Work to complete:
Reproduce the material verbatim, from its first line through the line containing "I want to click on menu-item: Window, so", including both of those lines.

Data provided:

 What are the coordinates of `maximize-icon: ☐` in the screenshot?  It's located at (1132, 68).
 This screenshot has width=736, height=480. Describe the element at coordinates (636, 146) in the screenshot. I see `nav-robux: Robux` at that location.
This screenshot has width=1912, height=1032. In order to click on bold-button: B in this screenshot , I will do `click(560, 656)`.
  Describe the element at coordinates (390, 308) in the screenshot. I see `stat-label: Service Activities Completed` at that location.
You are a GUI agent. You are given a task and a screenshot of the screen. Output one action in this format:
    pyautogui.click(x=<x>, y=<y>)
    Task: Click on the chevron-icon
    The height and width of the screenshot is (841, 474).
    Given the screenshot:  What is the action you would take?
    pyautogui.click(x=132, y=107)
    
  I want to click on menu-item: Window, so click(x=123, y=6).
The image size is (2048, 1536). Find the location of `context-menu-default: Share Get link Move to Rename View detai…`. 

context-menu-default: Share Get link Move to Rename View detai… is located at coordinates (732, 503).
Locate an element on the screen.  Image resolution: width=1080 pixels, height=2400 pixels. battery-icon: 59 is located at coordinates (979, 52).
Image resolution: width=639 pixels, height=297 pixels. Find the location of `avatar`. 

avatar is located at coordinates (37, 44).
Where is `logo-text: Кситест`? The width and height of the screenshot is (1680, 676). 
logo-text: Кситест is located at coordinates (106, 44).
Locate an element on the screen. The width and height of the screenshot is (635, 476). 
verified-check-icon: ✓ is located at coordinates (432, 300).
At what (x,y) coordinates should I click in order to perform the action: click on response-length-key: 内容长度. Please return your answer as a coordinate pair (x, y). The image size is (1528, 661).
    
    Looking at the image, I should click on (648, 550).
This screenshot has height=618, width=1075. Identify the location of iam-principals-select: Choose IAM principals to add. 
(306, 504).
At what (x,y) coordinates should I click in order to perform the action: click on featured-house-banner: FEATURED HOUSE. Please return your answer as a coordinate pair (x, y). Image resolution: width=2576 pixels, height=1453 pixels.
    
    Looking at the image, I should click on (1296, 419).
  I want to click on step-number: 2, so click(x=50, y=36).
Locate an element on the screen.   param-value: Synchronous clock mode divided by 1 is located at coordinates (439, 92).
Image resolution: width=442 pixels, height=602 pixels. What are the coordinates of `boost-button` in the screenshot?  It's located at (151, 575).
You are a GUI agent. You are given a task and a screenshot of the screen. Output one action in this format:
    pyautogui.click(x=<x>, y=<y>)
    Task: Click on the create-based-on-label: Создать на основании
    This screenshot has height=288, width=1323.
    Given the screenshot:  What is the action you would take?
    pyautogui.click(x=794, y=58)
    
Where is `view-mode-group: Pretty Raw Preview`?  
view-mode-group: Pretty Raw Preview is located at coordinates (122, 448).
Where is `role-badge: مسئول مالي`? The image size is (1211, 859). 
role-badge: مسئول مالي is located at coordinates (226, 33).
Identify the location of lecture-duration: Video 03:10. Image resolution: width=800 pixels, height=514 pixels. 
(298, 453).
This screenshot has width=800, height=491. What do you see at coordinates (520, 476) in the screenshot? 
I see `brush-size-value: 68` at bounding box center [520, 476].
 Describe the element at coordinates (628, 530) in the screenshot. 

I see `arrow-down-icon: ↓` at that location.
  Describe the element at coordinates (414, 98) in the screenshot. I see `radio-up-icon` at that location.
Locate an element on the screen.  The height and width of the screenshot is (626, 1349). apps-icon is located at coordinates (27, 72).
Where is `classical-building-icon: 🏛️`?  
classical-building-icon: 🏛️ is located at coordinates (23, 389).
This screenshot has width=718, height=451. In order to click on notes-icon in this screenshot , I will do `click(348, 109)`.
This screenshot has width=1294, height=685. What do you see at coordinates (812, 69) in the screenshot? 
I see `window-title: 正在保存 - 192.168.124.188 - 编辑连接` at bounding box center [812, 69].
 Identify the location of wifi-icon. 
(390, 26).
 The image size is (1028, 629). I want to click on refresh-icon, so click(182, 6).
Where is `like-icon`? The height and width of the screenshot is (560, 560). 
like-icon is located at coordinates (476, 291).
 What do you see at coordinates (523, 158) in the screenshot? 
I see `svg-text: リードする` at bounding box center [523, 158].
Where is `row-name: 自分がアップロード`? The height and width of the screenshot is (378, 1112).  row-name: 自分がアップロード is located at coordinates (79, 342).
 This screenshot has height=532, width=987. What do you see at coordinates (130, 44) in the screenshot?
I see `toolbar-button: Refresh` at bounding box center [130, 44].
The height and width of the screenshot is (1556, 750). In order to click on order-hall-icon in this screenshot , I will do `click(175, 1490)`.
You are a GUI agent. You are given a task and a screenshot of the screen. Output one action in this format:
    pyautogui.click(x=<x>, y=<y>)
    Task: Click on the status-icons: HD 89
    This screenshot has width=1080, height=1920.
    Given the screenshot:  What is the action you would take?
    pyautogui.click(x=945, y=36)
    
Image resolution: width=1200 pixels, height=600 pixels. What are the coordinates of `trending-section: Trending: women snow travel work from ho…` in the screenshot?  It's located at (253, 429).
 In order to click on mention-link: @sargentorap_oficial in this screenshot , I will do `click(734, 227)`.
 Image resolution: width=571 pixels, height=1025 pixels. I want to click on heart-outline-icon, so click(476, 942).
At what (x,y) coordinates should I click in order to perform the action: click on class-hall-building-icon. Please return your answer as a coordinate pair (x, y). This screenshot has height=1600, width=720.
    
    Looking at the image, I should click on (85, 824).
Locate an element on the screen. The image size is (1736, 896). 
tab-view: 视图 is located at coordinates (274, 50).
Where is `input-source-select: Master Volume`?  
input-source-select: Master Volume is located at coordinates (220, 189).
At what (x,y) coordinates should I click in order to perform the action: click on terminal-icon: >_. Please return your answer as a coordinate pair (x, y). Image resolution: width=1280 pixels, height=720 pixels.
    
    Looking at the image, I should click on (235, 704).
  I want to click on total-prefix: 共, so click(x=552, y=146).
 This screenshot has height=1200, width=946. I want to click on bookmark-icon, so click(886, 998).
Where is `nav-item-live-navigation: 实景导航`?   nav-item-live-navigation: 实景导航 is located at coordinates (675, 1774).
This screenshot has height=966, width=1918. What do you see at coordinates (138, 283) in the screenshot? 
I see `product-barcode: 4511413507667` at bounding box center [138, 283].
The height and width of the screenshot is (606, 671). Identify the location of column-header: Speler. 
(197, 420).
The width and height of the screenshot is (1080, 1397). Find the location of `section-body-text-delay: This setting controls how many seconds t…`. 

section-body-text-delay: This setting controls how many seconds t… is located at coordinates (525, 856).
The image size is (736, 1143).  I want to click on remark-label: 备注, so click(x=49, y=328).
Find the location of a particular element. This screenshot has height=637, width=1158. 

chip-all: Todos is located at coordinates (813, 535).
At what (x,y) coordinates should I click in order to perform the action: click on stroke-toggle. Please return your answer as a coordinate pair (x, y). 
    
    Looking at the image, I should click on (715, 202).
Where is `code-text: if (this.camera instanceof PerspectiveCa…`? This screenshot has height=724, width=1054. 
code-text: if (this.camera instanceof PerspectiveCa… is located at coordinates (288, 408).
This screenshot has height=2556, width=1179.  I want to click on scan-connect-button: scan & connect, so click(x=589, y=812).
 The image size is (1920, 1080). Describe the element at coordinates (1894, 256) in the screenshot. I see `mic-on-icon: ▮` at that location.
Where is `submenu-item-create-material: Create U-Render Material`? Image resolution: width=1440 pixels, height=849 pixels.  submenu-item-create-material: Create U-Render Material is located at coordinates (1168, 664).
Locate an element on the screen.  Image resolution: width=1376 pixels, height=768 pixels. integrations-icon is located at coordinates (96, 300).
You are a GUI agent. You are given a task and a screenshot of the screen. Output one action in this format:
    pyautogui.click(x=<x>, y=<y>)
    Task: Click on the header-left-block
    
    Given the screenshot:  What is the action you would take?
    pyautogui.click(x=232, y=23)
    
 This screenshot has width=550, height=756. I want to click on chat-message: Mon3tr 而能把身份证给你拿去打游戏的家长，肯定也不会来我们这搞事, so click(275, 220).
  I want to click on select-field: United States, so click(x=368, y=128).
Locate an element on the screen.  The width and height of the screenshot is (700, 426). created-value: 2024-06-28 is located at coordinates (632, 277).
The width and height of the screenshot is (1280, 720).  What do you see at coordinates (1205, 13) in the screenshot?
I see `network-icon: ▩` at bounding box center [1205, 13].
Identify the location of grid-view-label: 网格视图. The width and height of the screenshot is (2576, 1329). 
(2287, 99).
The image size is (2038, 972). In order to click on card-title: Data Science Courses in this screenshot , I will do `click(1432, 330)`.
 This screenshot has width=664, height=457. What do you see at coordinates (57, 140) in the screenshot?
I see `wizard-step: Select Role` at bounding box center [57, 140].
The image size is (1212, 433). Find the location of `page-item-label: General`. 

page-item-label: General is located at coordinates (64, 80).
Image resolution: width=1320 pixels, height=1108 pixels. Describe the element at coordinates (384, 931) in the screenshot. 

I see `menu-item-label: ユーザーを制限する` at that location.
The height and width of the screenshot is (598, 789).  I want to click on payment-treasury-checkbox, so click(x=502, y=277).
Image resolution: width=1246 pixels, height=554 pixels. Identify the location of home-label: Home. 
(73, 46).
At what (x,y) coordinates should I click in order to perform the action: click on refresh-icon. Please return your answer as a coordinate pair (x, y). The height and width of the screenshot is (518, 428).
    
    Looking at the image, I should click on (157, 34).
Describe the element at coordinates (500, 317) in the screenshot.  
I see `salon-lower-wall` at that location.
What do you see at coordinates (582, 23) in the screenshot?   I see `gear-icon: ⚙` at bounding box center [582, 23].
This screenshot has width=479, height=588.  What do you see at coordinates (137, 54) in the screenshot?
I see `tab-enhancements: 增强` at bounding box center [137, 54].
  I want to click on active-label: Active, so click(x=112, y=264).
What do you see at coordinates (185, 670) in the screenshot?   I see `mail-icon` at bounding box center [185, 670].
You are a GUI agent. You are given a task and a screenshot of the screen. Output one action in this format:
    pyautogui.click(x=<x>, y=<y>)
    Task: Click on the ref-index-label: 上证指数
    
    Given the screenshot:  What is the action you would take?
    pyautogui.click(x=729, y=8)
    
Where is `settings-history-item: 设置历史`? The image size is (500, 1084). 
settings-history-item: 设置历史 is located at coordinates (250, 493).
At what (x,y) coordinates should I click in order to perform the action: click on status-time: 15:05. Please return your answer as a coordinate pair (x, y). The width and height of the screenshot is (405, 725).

Written reply:
 What are the coordinates of `maximize-icon: ☐` in the screenshot?  It's located at (1132, 68).
 This screenshot has width=736, height=480. Describe the element at coordinates (636, 146) in the screenshot. I see `nav-robux: Robux` at that location.
This screenshot has width=1912, height=1032. In order to click on bold-button: B in this screenshot , I will do `click(560, 656)`.
  Describe the element at coordinates (390, 308) in the screenshot. I see `stat-label: Service Activities Completed` at that location.
You are a GUI agent. You are given a task and a screenshot of the screen. Output one action in this format:
    pyautogui.click(x=<x>, y=<y>)
    Task: Click on the chevron-icon
    The height and width of the screenshot is (841, 474).
    Given the screenshot:  What is the action you would take?
    pyautogui.click(x=132, y=107)
    
  I want to click on menu-item: Window, so click(x=123, y=6).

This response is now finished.